Saw a couple of big ones last year in July or early Aug. I was so far away from the boat and about waste deep water if they wanted me they could of had me. I just don't think sharks think people taste good. BTW where this Cotten and Greens that you guys keep talkig about?


----------



## Trouthunter (Dec 18, 1998)

> BTW where this Cotten and Greens that you guys keep talkig about?


They are fictional places that are supposed to exist on a fictional place called the Matagorda Peninsula. 

TH


----------



## Smackdaddy53 (Nov 4, 2011)

Add a few more to the parking lot!

-mac-


----------



## Westtexan1 (Aug 24, 2011)

That is where I saw the sharks last year I just didn't know that was the name of the area. Only caught a few small black drum and havn't been back. Thanks for letting me know the name of the area.


----------



## Trouthunter (Dec 18, 1998)

You should have seen Green's Bayou when you could run a boat through it into the gulf. Saw my first and last sawfish in those deep clear waters and one of the biggest hammer head sharks to date lol.

TH


----------



## Smackdaddy53 (Nov 4, 2011)

Trouthunter said:


> You should have seen Green's Bayou when you could run a boat through it into the gulf. Saw my first and last sawfish in those deep clear waters and one of the biggest hammer head sharks to date lol.
> 
> TH


Thats sweet! How long ago?
Check out fishingscout, some guy posted a pic of a sawfish he caught, ill post a pic

-mac-


----------



## PutTheForearmOn_em!! (May 13, 2012)

Trouthunter said:


> LOL! Smack he's never pulled a wade in July between Green's and Cotton's.
> 
> It's not if you'll see a shark while wading there, it's when. Hopefully you see it before it gets your fish lol.
> 
> ...


Hints why I said.... "I fish east bay" smart ***.


----------



## Trouthunter (Dec 18, 1998)

> Hints why I said.... "I fish east bay" smart ***.

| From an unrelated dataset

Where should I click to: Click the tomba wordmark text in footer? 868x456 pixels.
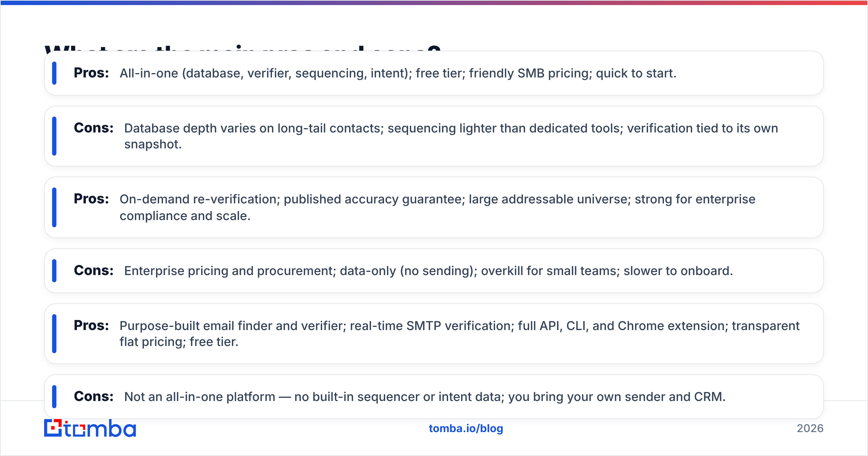pyautogui.click(x=100, y=428)
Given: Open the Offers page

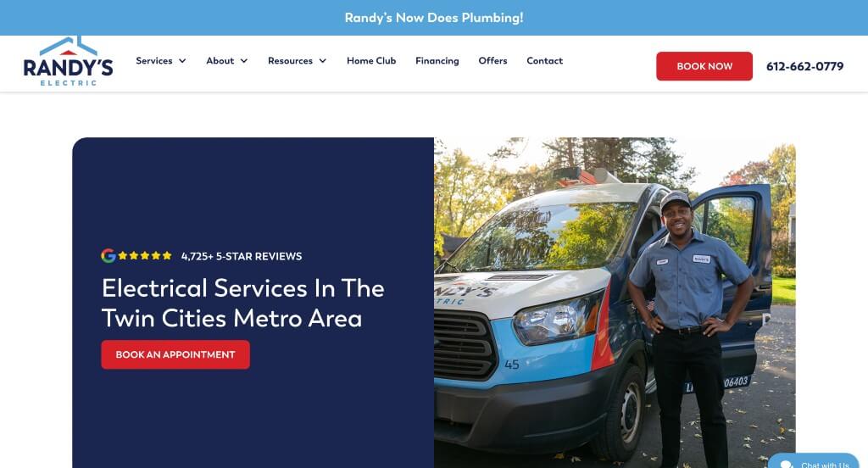Looking at the screenshot, I should 492,61.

Wasn't being a smart ***...was stating a fact about the area I mentioned. And the OP wasn't asking about East Matagorda Bay was he?



TH


----------



## PutTheForearmOn_em!! (May 13, 2012)

Trouthunter said:


> Wasn't being a smart ***...was stating a fact about the area I mentioned. And the OP wasn't asking about East Matagorda Bay was he?
> 
> 
> 
> TH


Once again..... Smart ***.


----------



## ATE_UP_FISHERMAN (Jun 25, 2004)

The Colorado is sending logs down it non stop. My only boat incident was in the mouth. Bent my prop shaft on a stinking log in the middle of the main path. Several logs are submerged just below the surface. Hitting a big submerged log is not a matter of if, it's a matter of when. It's safer to run the ditch down but then you have to deal with ocean sized waves to get across. 
When you get there you have to deal with the submerged cement blocks and pipes the military left behind. 
If you think I'm full of bull use google earth and look at this nasty thing. It has eaten several lower units and even some hulls. Like alot of them it's unmarked and just below the surface and right in the running lane. I have like 10 of these maked on my GPS. 

28 30.457 N
96 14.059 W


----------



## Trouthunter (Dec 18, 1998)

Well then 

TH


----------



## Red Wrangler (Mar 18, 2011)

ATE_UP_FISHERMAN said:


> The Colorado is sending logs down it non stop. My only boat incident was in the mouth. Bent my prop shaft on a stinking log in the middle of the main path. Several logs are submerged just below the surface. Hitting a big submerged log is not a matter of if, it's a matter of when. It's safer to run the ditch down but then you have to deal with ocean sized waves to get across.
> When you get there you have to deal with the submerged cement blocks and pipes the military left behind.
> If you think I'm full of bull use google earth and look at this nasty thing. It has eaten several lower units and even some hulls. Like alot of them it's unmarked and just below the surface and right in the running lane. I have like 10 of these maked on my GPS.
> 
> ...


What are you calling the ditch? Mad Island Cut?


----------



## ATE_UP_FISHERMAN (Jun 25, 2004)

Red Wrangler said:


> What are you calling the ditch? Mad Island Cut?


ICW


----------



## cgrand (Mar 5, 2007)

having just completed building a camp on the peninsula i can confirm the following about west bay:

-it is rough as hell on a windy day
-greens and cotton bayou's are popular spots
-many sharks in the shallows on the bay side
-it muddies up quick when the colorado and tres palacios rivers swell

looking forward to learning it as well, espacially over the fall and winter


----------